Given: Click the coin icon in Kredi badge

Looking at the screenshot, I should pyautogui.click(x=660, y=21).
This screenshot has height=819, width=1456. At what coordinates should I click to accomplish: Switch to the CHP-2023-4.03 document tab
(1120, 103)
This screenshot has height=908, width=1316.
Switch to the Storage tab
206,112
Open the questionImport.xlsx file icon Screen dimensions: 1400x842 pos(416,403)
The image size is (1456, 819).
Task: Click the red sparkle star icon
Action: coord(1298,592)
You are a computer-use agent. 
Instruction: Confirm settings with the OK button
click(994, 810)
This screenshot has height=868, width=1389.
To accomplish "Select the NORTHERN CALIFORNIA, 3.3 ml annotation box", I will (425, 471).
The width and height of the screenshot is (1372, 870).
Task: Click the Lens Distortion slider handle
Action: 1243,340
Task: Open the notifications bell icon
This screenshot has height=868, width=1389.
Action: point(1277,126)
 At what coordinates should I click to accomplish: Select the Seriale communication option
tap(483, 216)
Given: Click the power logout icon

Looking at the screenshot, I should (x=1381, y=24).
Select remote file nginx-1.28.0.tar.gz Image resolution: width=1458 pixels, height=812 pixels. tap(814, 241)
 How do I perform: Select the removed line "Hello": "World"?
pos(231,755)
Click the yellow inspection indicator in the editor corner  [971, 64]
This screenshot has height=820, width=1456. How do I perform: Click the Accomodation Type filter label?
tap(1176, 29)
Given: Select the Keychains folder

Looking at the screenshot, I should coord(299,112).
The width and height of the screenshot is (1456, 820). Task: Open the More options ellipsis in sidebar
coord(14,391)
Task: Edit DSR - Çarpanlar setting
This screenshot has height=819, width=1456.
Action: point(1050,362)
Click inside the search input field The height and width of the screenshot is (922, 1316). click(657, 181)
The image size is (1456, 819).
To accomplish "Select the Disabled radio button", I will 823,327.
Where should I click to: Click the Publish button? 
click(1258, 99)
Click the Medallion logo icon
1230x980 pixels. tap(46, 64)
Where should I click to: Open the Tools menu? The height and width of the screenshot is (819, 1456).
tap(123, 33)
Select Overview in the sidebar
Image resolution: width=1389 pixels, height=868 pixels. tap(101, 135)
==*==
# WHAT THE EXERCISE ASKS
As the answer, set down only the lines from the data above between the one holding "Select remote file" and the one holding "Click the yellow", inclusive, exactly as they read.

# WRITTEN ANSWER
Select remote file nginx-1.28.0.tar.gz Image resolution: width=1458 pixels, height=812 pixels. tap(814, 241)
 How do I perform: Select the removed line "Hello": "World"?
pos(231,755)
Click the yellow inspection indicator in the editor corner  [971, 64]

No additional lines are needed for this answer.